[[ Information supplied open ]]

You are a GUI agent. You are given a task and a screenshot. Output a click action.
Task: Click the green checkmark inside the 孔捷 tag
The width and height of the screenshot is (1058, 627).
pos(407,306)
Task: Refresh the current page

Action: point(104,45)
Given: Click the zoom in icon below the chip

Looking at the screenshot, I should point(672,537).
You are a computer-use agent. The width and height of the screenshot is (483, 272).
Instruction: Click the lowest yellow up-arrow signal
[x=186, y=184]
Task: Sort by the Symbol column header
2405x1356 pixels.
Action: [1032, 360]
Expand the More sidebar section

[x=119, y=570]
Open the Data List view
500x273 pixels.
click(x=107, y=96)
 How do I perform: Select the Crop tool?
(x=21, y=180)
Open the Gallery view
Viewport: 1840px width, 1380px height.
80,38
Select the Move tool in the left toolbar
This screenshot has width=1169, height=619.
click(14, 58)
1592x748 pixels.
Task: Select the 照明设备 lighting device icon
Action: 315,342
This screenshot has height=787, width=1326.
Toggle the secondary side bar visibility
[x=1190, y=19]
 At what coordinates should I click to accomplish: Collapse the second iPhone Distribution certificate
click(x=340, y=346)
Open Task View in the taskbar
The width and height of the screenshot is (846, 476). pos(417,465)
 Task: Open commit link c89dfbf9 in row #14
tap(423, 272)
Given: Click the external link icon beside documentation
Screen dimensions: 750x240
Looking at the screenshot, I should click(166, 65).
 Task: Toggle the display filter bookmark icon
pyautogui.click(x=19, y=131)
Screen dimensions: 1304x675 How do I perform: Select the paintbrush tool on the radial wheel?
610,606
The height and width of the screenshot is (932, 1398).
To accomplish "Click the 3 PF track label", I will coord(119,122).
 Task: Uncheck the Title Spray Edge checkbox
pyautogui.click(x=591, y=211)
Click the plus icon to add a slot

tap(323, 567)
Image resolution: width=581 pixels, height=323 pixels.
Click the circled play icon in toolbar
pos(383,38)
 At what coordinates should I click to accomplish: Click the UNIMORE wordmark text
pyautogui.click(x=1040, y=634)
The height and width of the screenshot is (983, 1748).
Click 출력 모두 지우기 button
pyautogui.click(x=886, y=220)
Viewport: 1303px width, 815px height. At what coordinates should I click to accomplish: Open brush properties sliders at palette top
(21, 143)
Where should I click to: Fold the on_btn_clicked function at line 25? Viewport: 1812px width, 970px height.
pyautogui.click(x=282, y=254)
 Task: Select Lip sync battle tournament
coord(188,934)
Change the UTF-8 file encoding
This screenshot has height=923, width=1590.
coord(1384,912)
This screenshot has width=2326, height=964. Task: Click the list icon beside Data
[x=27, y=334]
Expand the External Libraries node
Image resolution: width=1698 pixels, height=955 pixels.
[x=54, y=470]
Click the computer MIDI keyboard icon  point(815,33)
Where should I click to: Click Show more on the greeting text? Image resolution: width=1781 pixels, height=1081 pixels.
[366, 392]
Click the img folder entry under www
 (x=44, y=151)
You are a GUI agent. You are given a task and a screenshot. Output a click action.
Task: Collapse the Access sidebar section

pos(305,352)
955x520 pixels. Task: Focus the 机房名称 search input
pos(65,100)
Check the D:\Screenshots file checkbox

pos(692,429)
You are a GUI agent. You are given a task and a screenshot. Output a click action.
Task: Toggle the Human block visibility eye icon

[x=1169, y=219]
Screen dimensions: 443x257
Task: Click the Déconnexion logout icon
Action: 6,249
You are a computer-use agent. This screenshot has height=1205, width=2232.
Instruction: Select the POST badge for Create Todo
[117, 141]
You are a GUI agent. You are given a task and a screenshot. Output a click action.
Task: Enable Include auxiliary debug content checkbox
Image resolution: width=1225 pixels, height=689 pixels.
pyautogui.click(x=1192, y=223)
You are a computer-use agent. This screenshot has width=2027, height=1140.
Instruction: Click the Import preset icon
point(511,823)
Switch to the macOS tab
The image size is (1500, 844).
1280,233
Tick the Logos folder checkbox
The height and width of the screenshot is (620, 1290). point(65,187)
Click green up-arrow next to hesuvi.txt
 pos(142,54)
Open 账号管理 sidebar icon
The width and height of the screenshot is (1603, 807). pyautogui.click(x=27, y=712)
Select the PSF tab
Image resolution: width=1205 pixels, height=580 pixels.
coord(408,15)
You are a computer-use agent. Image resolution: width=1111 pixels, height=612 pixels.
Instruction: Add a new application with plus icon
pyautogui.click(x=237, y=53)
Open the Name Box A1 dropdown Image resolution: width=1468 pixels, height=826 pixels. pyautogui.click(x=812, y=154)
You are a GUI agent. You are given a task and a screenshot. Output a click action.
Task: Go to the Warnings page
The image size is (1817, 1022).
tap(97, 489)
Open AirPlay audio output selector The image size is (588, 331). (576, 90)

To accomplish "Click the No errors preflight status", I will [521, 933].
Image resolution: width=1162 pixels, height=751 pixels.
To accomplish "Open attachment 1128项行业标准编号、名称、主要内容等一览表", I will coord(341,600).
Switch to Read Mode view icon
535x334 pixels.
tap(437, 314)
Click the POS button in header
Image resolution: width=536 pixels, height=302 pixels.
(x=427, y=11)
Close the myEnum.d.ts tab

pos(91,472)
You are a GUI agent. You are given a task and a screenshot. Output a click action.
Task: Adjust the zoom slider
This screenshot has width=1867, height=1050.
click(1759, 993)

[[ Information supplied closed ]]

▶ [Task item]:
Among the lines above, find those containing the word "Switch" and copy each.

▶ [Written answer]:
Switch to the macOS tab
Switch to Read Mode view icon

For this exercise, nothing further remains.